TASK GOAL »
Could you set out the data below as a numbered list, from the line containing "Image resolution: width=1275" through the line containing "click(x=142, y=524)", with blank lines and pictures left out?

DATASET EXCERPTS »
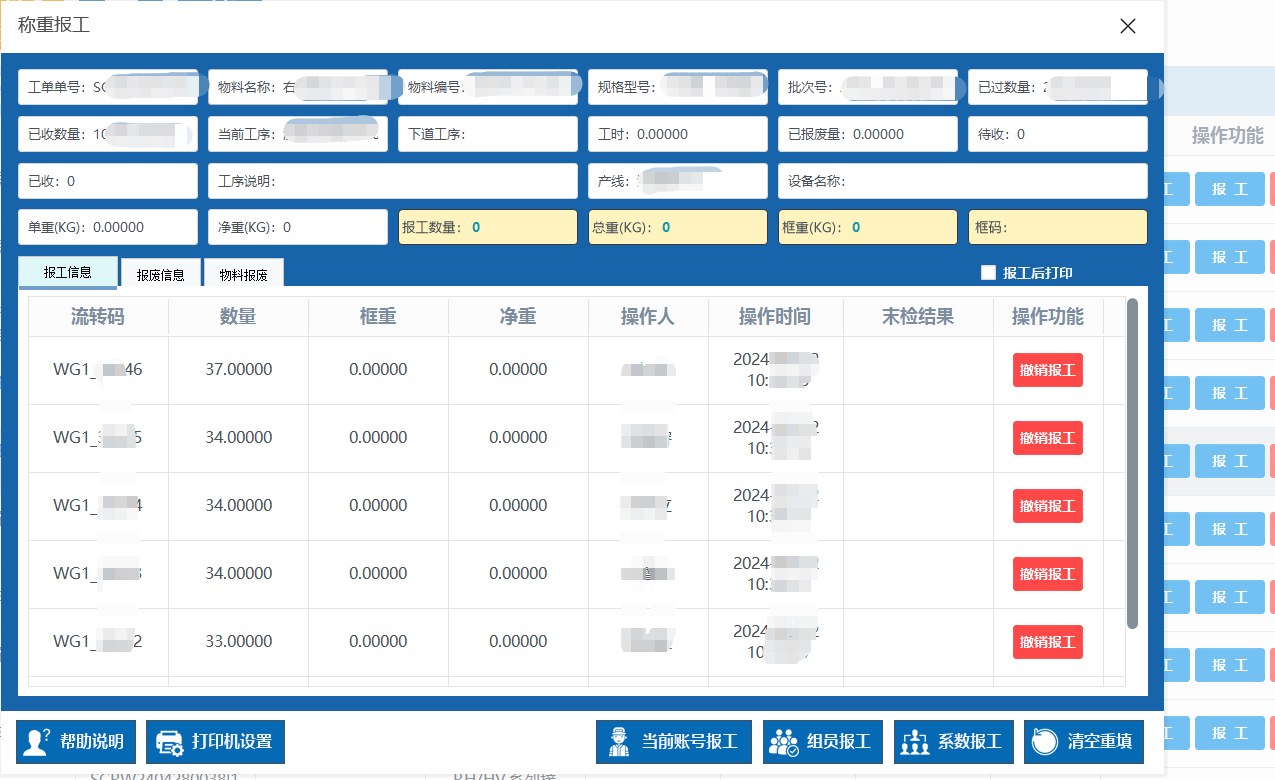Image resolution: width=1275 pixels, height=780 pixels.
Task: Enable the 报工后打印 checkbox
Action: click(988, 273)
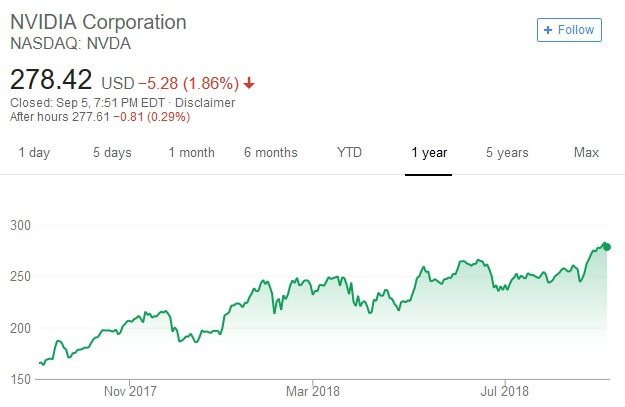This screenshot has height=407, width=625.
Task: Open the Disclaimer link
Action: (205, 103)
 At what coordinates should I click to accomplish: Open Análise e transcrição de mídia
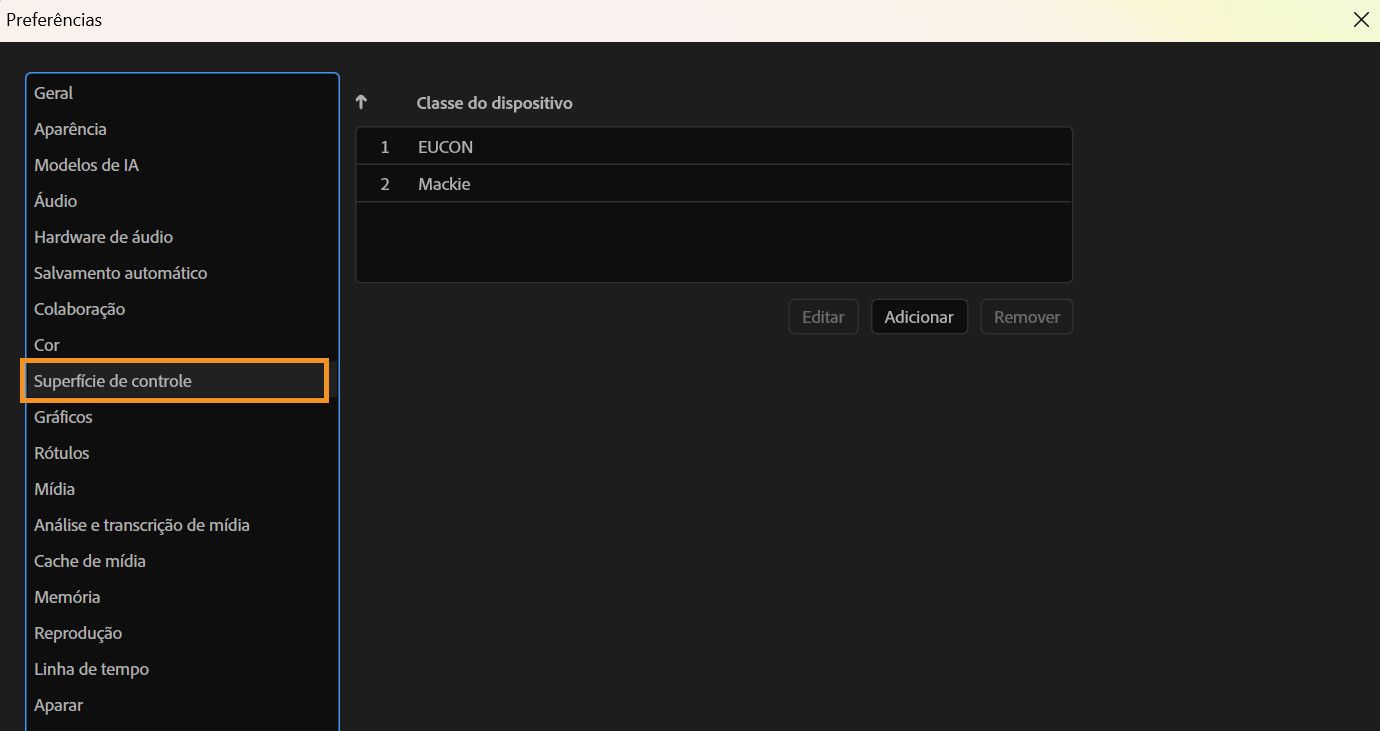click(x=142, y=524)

...

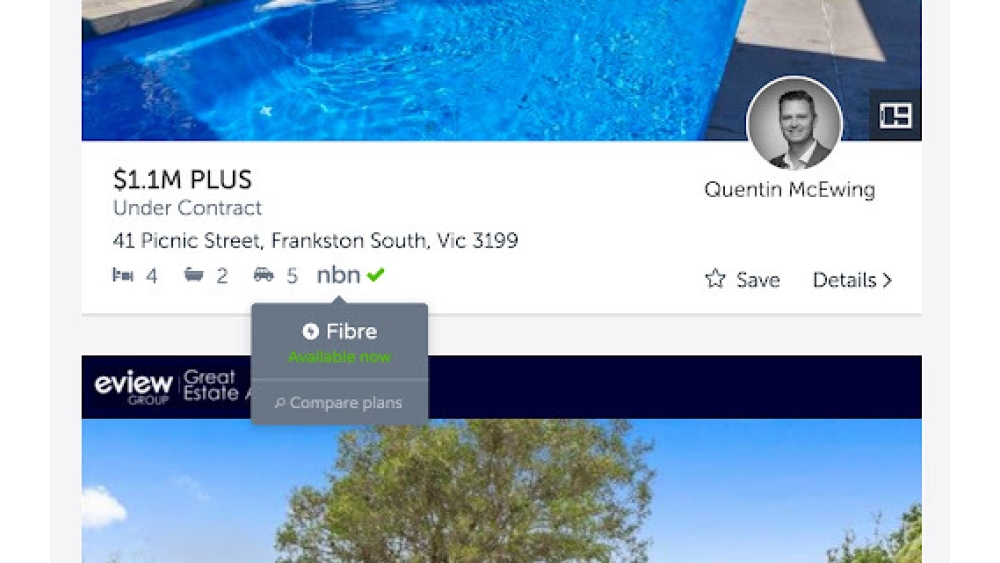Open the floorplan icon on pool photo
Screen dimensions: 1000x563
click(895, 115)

FULL ANSWER »
1. Image resolution: width=1275 pixels, height=780 pixels.
2. Task: Enable the 报工后打印 checkbox
3. Action: click(988, 273)
4. This screenshot has height=407, width=625.
5. Task: Open the Disclaimer link
6. Action: (205, 103)
7.  At what coordinates should I click to accomplish: Open Análise e transcrição de mídia
8. click(x=142, y=524)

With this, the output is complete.